I gave a "suggestion" in that post:
flaccid as a re-compressor for flac files, where you frame by frame compare source to flaccid and if flaccid cannot improve the frame, then just copy it? (Sure you lose some bits in the frame header by committing to variable block size, but if we really want to nitpick on that, let's just compare the audio part of the final files.)
Doesn't have to take that much development work ... ?

You're suggesting a recompressor that works within the boundaries of the frames in the source? So a 4096 fixed frame could be sliced into arbitrarily small frames or combined with adjacent frames, but if none of that is an improvement just output the (slightly modified) original frame. I mean that could work, but I don't see a whole lot to gain. Unless the source used very strong settings that flaccid isn't, the source frame is unlikely to be smaller. Unless the point is to not recalculate the 4096 frame size at all, which would save a little computation. Flac is a simple enough format that with libflac doing the grunt work you could knock out this sort of thing in a day, converting a fixed frame to a variable frame is a mild pain as you need to redo the frame number and crc's but it's not hard.
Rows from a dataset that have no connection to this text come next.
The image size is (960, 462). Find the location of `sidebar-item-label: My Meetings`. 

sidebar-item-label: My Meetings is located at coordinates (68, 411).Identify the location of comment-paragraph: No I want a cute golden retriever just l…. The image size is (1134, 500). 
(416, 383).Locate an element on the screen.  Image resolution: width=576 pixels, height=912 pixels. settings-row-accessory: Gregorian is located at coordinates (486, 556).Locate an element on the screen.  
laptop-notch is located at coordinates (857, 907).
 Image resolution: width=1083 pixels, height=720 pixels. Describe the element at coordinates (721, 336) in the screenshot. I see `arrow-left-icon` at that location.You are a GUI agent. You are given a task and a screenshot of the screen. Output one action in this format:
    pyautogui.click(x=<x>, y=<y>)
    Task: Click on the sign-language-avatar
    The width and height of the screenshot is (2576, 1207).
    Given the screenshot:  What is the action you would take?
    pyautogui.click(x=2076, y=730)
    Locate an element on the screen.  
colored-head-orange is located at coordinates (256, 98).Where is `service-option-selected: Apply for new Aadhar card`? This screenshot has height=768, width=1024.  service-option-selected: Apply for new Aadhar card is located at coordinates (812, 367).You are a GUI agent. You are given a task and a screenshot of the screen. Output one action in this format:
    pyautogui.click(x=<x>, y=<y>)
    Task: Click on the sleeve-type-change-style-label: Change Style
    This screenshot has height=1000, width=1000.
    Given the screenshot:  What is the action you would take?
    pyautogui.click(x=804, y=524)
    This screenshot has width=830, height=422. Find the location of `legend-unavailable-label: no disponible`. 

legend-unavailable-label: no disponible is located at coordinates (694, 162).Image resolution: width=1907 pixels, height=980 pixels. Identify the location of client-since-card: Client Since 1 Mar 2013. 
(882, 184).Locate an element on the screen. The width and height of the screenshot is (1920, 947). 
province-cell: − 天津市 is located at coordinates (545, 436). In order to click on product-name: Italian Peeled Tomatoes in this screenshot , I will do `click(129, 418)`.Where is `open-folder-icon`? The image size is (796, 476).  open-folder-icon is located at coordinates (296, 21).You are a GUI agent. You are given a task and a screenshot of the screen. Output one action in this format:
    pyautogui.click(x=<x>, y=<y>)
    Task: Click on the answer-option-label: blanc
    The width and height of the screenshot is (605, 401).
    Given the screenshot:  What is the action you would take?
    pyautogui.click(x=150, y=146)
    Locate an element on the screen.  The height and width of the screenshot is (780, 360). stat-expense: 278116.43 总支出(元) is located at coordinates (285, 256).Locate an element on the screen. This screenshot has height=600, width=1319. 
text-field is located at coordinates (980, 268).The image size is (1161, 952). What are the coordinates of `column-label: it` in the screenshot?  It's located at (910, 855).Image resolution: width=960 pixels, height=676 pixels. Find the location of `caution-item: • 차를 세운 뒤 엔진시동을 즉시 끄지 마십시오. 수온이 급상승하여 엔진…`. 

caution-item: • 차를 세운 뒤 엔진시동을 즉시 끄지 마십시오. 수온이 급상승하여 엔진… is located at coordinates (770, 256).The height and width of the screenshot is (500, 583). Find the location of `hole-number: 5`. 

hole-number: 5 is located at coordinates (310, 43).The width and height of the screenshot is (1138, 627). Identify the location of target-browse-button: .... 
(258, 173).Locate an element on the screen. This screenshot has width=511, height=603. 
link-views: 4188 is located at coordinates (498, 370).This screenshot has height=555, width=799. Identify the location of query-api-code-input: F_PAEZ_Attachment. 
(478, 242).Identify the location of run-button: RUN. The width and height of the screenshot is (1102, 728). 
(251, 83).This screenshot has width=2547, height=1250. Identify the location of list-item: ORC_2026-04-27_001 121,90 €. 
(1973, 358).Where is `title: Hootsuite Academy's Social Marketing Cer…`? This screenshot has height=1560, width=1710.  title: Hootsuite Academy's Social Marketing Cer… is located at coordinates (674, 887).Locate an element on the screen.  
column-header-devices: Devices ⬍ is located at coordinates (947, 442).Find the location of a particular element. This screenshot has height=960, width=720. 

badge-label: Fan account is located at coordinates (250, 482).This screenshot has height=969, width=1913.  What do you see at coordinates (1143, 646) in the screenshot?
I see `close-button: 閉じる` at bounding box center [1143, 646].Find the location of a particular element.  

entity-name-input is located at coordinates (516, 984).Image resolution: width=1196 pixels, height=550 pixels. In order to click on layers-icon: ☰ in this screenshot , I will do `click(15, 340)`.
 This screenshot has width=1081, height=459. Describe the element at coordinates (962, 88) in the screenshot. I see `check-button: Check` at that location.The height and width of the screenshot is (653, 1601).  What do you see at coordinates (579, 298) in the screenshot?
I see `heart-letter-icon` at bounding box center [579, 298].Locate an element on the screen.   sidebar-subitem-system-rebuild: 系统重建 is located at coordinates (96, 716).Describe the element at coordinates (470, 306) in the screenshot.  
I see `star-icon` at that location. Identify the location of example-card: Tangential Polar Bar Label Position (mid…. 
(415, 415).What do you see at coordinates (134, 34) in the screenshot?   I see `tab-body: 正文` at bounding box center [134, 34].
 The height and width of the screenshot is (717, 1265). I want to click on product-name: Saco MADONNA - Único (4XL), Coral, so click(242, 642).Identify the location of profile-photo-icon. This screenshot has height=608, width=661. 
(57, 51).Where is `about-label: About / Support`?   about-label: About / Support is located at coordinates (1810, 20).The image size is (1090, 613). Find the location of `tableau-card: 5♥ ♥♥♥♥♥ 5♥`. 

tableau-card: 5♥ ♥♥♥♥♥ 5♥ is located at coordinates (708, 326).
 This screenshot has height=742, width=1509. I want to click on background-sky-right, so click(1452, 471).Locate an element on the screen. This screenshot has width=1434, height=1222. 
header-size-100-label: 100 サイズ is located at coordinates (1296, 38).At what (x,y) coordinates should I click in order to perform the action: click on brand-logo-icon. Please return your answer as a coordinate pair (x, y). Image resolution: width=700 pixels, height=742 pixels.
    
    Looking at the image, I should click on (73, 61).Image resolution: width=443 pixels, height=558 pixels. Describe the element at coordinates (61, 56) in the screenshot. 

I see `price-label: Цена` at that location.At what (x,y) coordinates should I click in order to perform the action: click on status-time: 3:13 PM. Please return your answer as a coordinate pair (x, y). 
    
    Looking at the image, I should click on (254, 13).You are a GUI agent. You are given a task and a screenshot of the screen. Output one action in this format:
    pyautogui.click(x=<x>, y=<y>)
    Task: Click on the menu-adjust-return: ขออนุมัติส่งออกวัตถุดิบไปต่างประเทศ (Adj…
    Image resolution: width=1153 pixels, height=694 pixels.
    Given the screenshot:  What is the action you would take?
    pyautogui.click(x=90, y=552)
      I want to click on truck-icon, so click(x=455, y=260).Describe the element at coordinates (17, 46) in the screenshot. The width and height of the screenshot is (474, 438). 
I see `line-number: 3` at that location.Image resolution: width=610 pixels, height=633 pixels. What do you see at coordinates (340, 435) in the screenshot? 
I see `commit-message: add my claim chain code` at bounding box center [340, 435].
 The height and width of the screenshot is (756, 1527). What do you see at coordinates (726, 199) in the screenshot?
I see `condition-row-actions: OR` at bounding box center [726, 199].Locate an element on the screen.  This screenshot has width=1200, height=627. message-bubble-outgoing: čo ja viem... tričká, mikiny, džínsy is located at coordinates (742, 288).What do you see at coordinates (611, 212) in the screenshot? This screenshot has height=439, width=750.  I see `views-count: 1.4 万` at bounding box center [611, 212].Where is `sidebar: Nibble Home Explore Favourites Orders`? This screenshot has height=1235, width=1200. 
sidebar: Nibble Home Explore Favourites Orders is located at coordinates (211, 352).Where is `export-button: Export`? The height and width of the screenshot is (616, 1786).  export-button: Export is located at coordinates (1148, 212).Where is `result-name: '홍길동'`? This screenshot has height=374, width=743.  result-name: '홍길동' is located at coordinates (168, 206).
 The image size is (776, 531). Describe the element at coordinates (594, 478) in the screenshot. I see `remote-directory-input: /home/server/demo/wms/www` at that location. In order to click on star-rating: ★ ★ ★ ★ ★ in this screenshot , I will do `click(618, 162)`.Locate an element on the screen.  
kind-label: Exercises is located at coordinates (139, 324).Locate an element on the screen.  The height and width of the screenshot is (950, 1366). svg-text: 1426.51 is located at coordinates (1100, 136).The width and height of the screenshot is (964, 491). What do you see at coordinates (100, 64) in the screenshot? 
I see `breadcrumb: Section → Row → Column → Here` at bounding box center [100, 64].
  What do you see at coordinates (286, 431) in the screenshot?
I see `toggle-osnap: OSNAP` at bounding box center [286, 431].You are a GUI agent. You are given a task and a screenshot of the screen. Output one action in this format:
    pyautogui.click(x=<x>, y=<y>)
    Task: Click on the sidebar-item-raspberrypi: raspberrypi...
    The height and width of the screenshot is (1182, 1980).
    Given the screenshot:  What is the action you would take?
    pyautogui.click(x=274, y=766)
flaccid chokes on non-ascii filenames, by that do you mean some windows utf16 nonsense? That wouldn't surprise me. Can't say I've tried utf8 on Linux, that has a better chance of working but it might not.

Re: Multithreading

Reply #148
Unless the source used very strong settings that flaccid isn't, the source frame is unlikely to be smaller.
OK! But yeah I was thinking that ...


flaccid chokes on non-ascii filenames, by that do you mean some windows utf16 nonsense?
The µ character of ISO8859-1 / -15  is bad enough. But maybe it is the Windows codepage.

Re: Multithreading

Reply #149
It's probably codepage stuff, flaccid just uses fopen so this applies: https://stackoverflow.com/questions/396567/is-there-a-standard-way-to-do-an-fopen-with-a-unicode-string-file-path

MS trying to give C interoperability the old yeller treatment decades ago really was a dick move, all this _wfopen nonsense and a million other examples. Zero respect MS, zero. The day windows uses the Linux kernel as the main kernel and an NT kernel as the one they bolt on with LSW for compatibility, that will be a good day.